2. Phase 3a cutover step 1 (lazy torch imports) β€” committed & runtime-verified. Moved torch/transformers/sentence-transformers out of module scope into function-local imports in search.py, search_images.py, image_siglip_inference.py (the three boot-path torch importers). Cold-start web RSS 450 MB β†’ 76 MB; torch absent at boot (new subprocess guard test_web_boot_ml_free.py). Models still load lazily on first query (first semantic β†’ 828 MB, +visual β†’ 1071 MB); results byte-identical (golden: all 12 match; eval unchanged). 632 tests pass.

Decision (Glenn): do Option A (lazy in-process), NOT the 3b sidecar. Rationale is the HF deployment shape: the Space is a single Docker container (free tier, one uvicorn). A sidecar in the same container doesn't lower container RAM (the model sits in one process either way); it only helps a true multi-machine split, which isn't the deployment and would add per-query network latency + an always-on paid service. Steady-state ~1.07 GB fits the 16 GB Space fine. The cold-start win (faster Space wake; word/title/scripture searches ready instantly without loading ML) is the real benefit and is now banked. Adjacent known issue, NOT addressed here: CPU semantic/visual latency on the free Space (inherent to no-GPU; would need caching / lighter model / precompute β€” a separate conversation).

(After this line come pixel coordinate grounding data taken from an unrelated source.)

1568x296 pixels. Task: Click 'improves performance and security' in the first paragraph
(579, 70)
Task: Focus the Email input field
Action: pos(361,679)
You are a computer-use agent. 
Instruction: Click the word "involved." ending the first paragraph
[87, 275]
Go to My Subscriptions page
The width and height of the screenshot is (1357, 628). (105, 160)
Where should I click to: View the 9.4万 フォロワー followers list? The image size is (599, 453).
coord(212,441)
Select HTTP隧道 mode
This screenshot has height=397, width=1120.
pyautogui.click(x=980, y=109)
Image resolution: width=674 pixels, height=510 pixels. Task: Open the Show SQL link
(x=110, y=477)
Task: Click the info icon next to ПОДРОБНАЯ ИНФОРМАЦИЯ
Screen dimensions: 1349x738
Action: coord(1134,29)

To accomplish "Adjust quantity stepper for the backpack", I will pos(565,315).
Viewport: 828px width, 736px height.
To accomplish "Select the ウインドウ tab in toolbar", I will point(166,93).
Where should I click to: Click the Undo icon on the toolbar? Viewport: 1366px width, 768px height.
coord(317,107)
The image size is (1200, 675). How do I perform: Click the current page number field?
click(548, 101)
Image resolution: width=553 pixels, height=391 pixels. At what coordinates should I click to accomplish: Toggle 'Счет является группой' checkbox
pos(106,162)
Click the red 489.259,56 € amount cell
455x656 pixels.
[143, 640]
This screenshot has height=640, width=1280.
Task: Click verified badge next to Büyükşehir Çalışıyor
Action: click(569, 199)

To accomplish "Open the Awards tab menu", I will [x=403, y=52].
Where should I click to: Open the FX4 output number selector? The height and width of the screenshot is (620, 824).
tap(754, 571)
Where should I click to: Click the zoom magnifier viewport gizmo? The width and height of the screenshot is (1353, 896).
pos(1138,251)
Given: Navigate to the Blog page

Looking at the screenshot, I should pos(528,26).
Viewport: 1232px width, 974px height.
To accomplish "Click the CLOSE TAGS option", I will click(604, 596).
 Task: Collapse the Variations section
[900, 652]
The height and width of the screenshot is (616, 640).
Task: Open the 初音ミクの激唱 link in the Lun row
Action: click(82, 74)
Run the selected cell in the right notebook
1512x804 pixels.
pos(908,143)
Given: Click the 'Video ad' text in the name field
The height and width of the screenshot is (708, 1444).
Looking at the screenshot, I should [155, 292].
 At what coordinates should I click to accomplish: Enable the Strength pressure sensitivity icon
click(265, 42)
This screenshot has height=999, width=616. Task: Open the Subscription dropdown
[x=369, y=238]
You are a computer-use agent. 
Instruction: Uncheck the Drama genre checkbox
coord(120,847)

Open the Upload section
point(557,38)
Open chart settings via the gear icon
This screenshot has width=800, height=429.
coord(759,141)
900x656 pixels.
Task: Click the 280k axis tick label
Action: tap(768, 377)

3. Single-video ingestion moved off the web worker β€” committed & runtime-verified. POST /api/process-video now shells out to python -m cli ingest video (new --result-json gives a clean JSON artifact; the helper inherits env so the subprocess targets the same DBs). Verified: endpoint returns HTTP 200 with the identical result dict while the web worker stays 76 MB / 0 torch and a separate subprocess (~1.3 GB) does all the ML. Response contract + delete semantics unchanged. 640 tests pass.

Still open in 3a (not started):

  • The streaming bulk endpoints (process-all-videos, -v2, retry-failed) still run process_video inline β€” they stream live SSE progress, so moving them out-of-process needs a progress-bridge design (subprocess β†’ file/queue β†’ SSE). Deliberately deferred as a separate, designed piece.
  • Composite workflows (/api/update-content, reprocess-existing, nuclear-rebuild) β€” no single CLI subcommand yet.
  • index-publication-images / crawl-web-images β†’ cli ingest images.
  • Optionally relocate ML modules under backend/jwsearch/ingest/.

Guardrails

  1. Golden tests pass at every commit.
  2. No phase ships without a rollback path.
  3. CLAUDE.md updated as part of the phase that invalidates a rule.
  4. Atomic commits. Subagent code review at each phase boundary.
  5. No model swaps and dependency cleanup in the same commit.